NIPT is widely accepted as the preferred screening test worldwide. The test has been commercially available since 2011, allowing patients to screen for SCAs in addition to Trisomy 21, 18, and 13. Screening for SCAs presents with challenges and raises ethical concerns, especially when interpreting the high-risk results on NIPT. The variable phenotypes associated with SCAs and the uncertain outcomes of mosaic SCAs create challenges for clinicians and prospective parents. Furthermore, the PPVs for screening SCAs are lower compared to common trisomies in particular for Monosomy X. Biological factors such as confined placental mosaicism and maternal mosaicism can cause false-positive SCA results on NIPT.[2] NIPT screening for SCA can potentially lead to detection previously undiagnosed cases of SCA in pregnant women [Figure 2d]. In this study, we highlight the importance of careful analysis of sex chromosomes when reporting results for SCAs on NIPT. In 40% of cases with normal genetic testing results, a biological factor could not be determined. This uncertainty might be due to technical aspects of the test, preventing a conclusive result. Factors such as Vanishing Twins (VTs) and maternal mosaicisms are known to cause false positive results on NIPT.[2,3] In our experience, we have observed that history of VTs (including anembryonic twin) and maternal SCA might impact the analysis of SCA result on NIPT.

CONCLUSION

This study suggests that screening for SCAs largely produces conclusive results, but in a small percentage of cases, inconclusive results may be obtained. Therefore, patients should receive appropriate pre-test genetic counseling before deciding to screen for SCAs along with common trisomies. Further investigations are recommended to determine the fetal sex chromosomal status following an inconclusive SCA result on NIPT, as there is a possibility of detecting fetal abnormalities.

Ethical approval:

Institutional Review Board approval is not required.

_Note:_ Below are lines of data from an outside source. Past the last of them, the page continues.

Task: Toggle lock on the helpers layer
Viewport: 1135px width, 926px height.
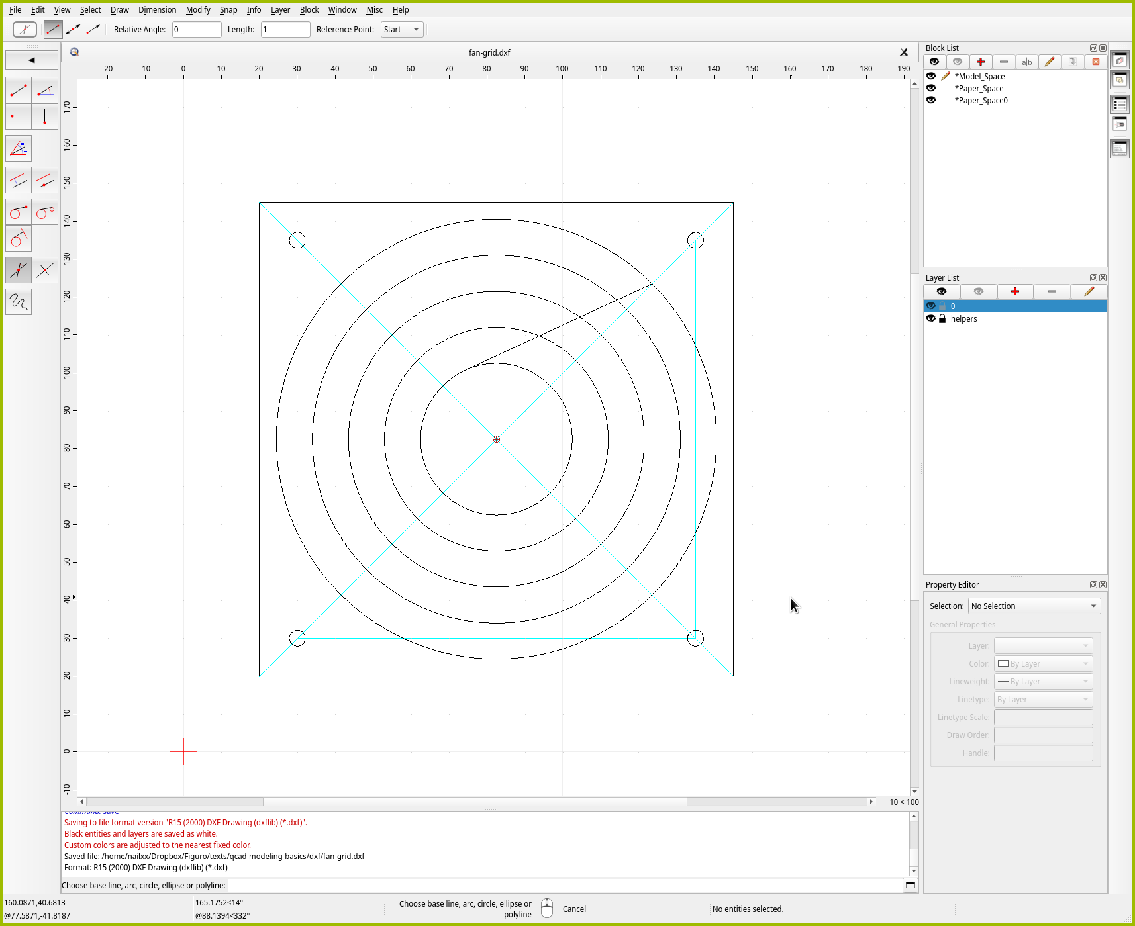Action: click(x=942, y=318)
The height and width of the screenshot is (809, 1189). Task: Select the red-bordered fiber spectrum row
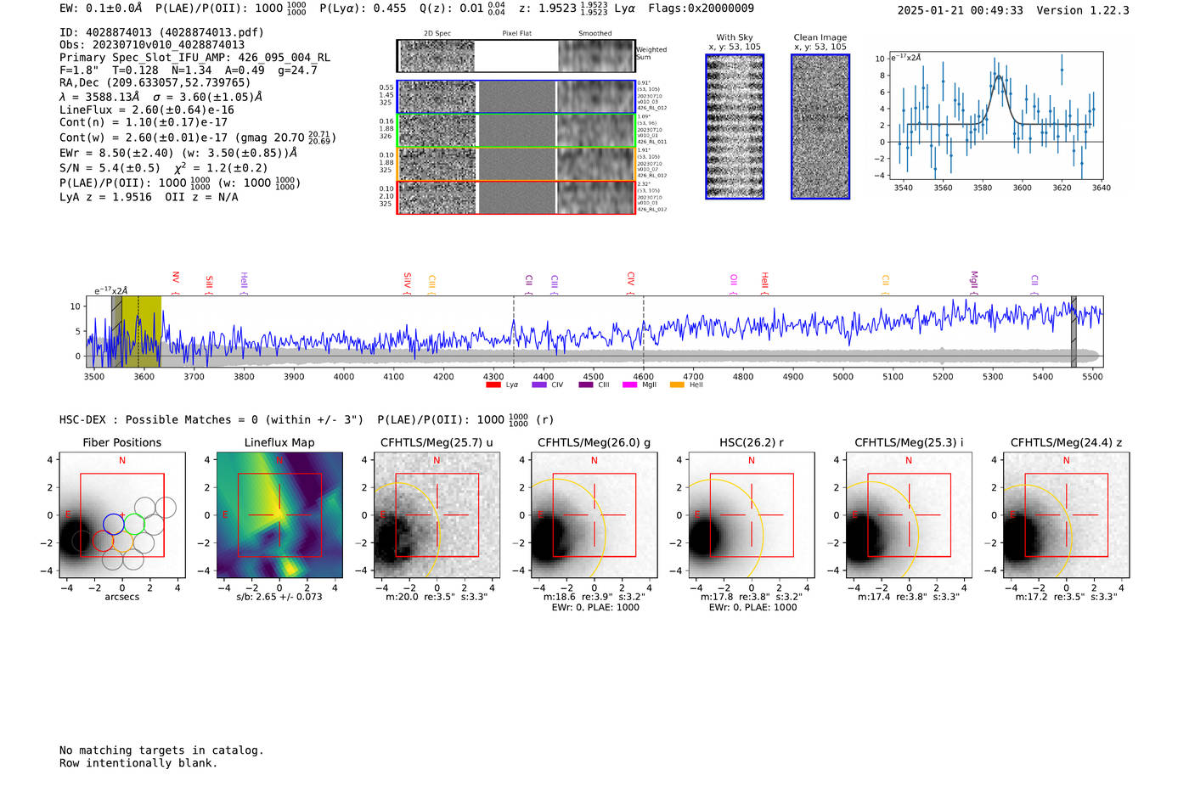[x=516, y=197]
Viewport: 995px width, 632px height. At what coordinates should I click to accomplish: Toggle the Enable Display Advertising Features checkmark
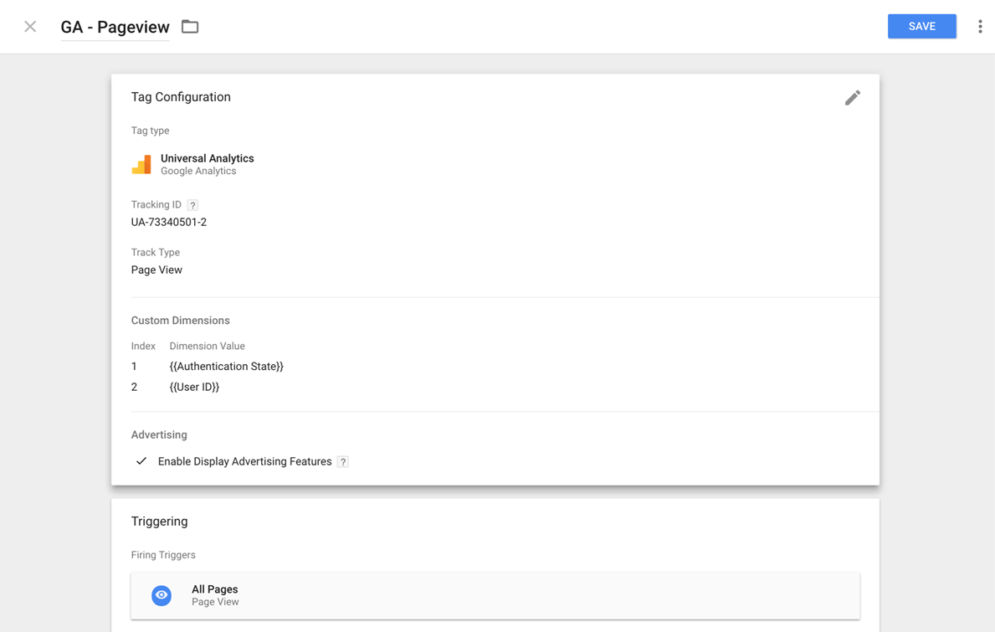141,460
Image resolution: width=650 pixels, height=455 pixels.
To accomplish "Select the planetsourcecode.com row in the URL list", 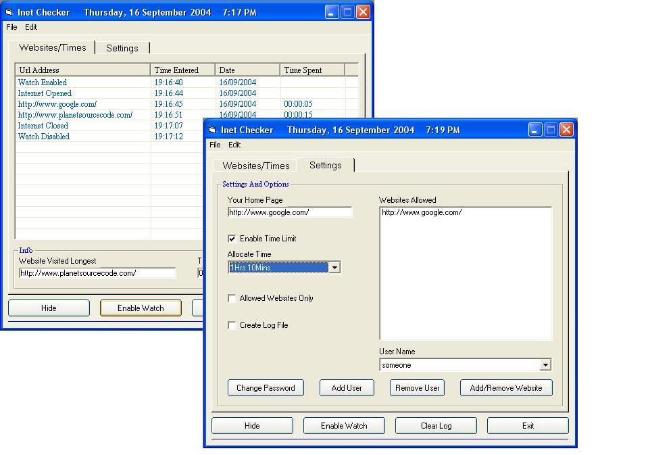I will 75,115.
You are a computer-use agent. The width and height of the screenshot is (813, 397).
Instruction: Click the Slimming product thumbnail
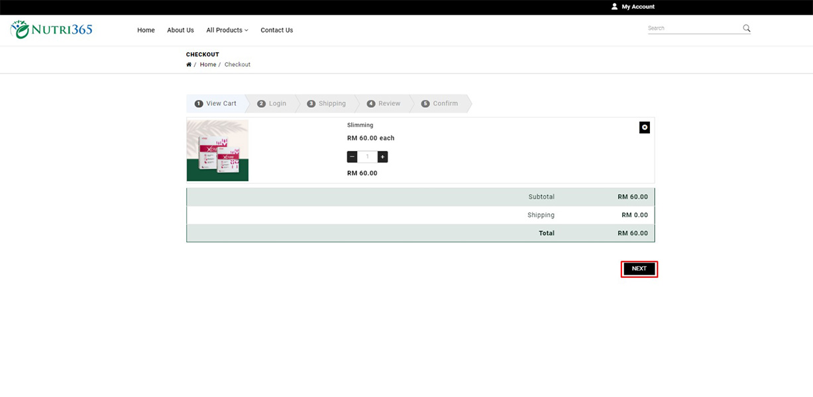[x=217, y=150]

Declaration of patient consent:

The authors certify that they have obtained all appropriate patient consent forms. In the form, the patients have given their consent for clinical information to be reported in the journal. The patients understand that their names and initials will not be published and due efforts will be made to conceal their identity, but anonymity cannot be guaranteed.

Conflicts of interest:

Priya Kadam and Angela Devanboo are from MedGenome Labs Ltd, Bengaluru, Karnataka, India.

Use of artificial intelligence (AI)-assisted technology for manuscript preparation:

The authors confirm that there was no use of artificial intelligence (AI)-assisted technology for assisting in the writing or editing of the manuscript and no images were manipulated using AI.